BRITISH DESTROYER SETS SAIL FOR FALKLANDS AMID POLITICAL TENSION
LONDON, April 5 (NNN-AGENCIES) - HMS Dauntless, one of Britain's largest and most powerful air defence destroyers, has set sail for the Falkland Islands with tensions mounting between Britain and Argentina. 

The Dauntless, a Type 45 Destroyer, left Portsmouth yesterday for a six-month deployment to the South Atlantic. However, it comes days after the 30th anniversary of the start of the war, according to BBC News. 

The decision to send the ship has already prompted an official complaint by Argentina to the United Nations about Britain's "militarisation" in the South Atlantic. 

Argentina's Foreign Ministry has accused David Cameron of "persistent glorification of colonialism" after the Prime Minister said Britain helped right "a profound wrong" during the 1982 war. 

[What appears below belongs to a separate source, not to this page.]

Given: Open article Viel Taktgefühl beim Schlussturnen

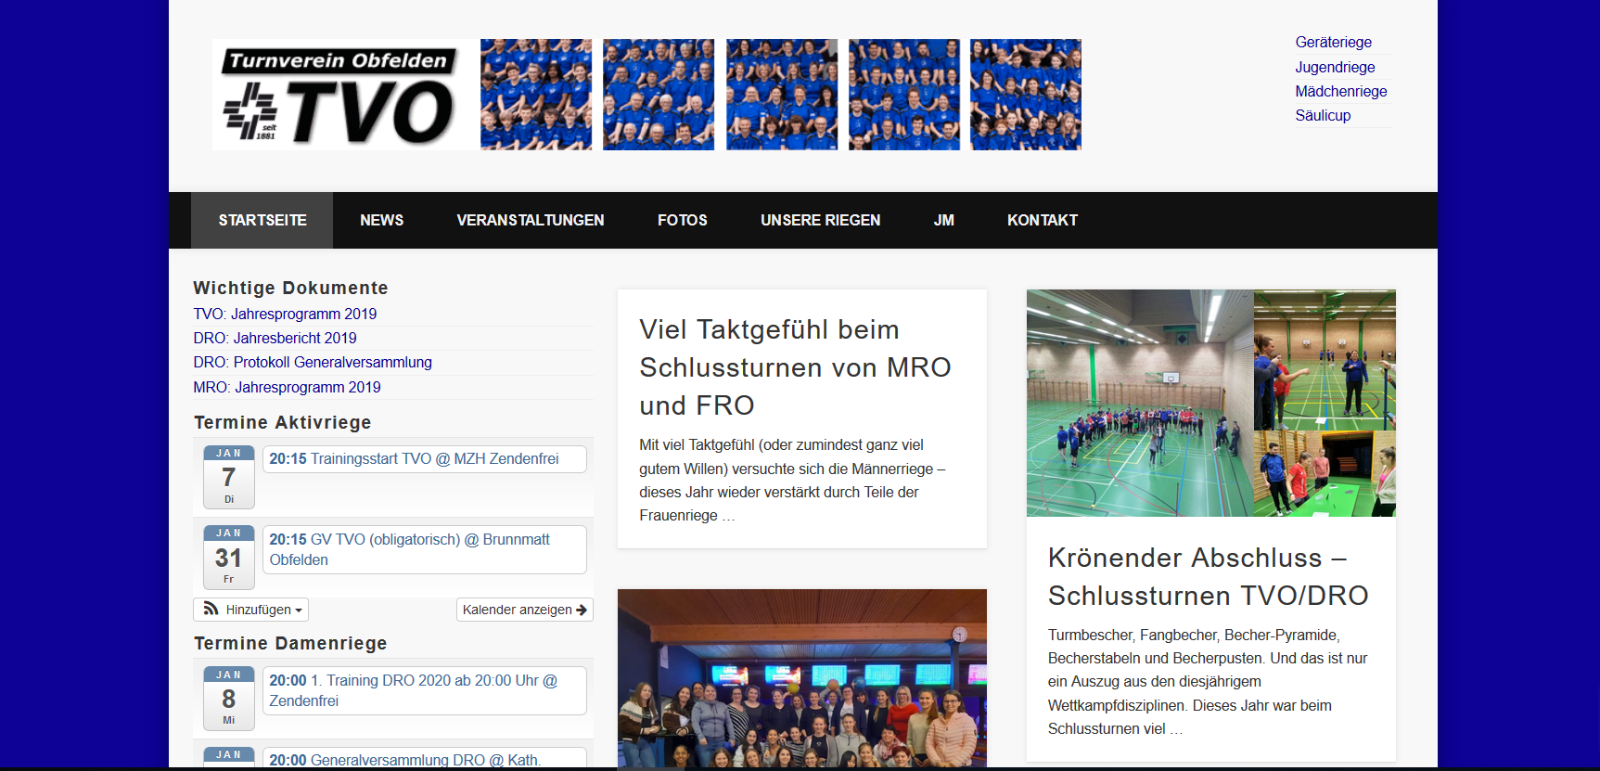Looking at the screenshot, I should click(794, 367).
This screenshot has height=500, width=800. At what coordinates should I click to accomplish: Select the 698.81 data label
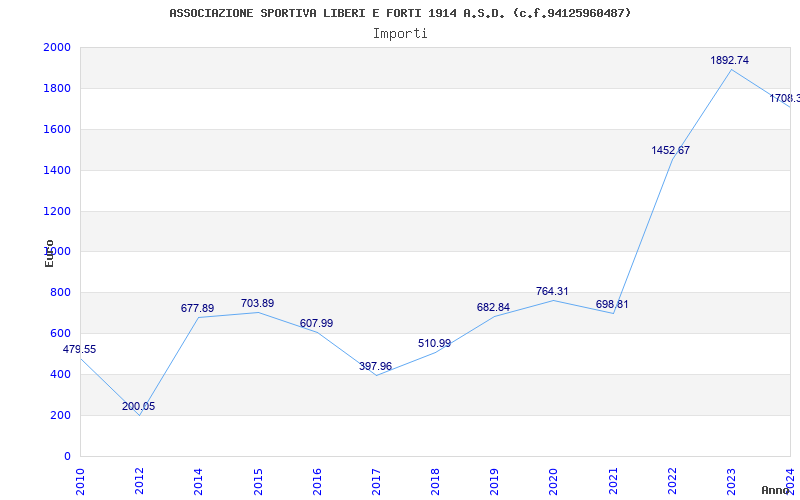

Dauntless, commissioned in 2010, will relieve HMS Montrose carrying out operations off West Africa and the wider South Atlantic. 

It carries a crew of 190 and is one of the world's most advanced air-defence warships with stealth features which make it look like a fishing boat on radar. 

Navy chiefs insist the ship's six-month deployment was "pre-planned and routine" and that the timing with the anniversary of the start of war was coincidence. 

A total of 255 British servicemen and about 650 Argentines died after Britain sent a task force following the Argentine invasion on April 2, 1982. 

Britain has controlled the Falklands since 1833 but Argentina claims the territory - which it calls the Malvinas - saying it inherited rights to them from Spain. 

Cameron, who marked the anniversary in Britain, said he remained committed to upholding British sovereignty over the islands. 

However, at a ceremony to mark the 30th anniversary in Argentina, President Cristina Fernandez attacked the British government's stance on the Falkland Islands, saying: "Every day that goes by it looks more ridiculous, more absurd to the eyes of the world." 

She went on: "It is an injustice that in the 21st Century there are still colonial enclaves... 16 colonial enclaves throughout the world - 10 of those belonging to the United Kingdom."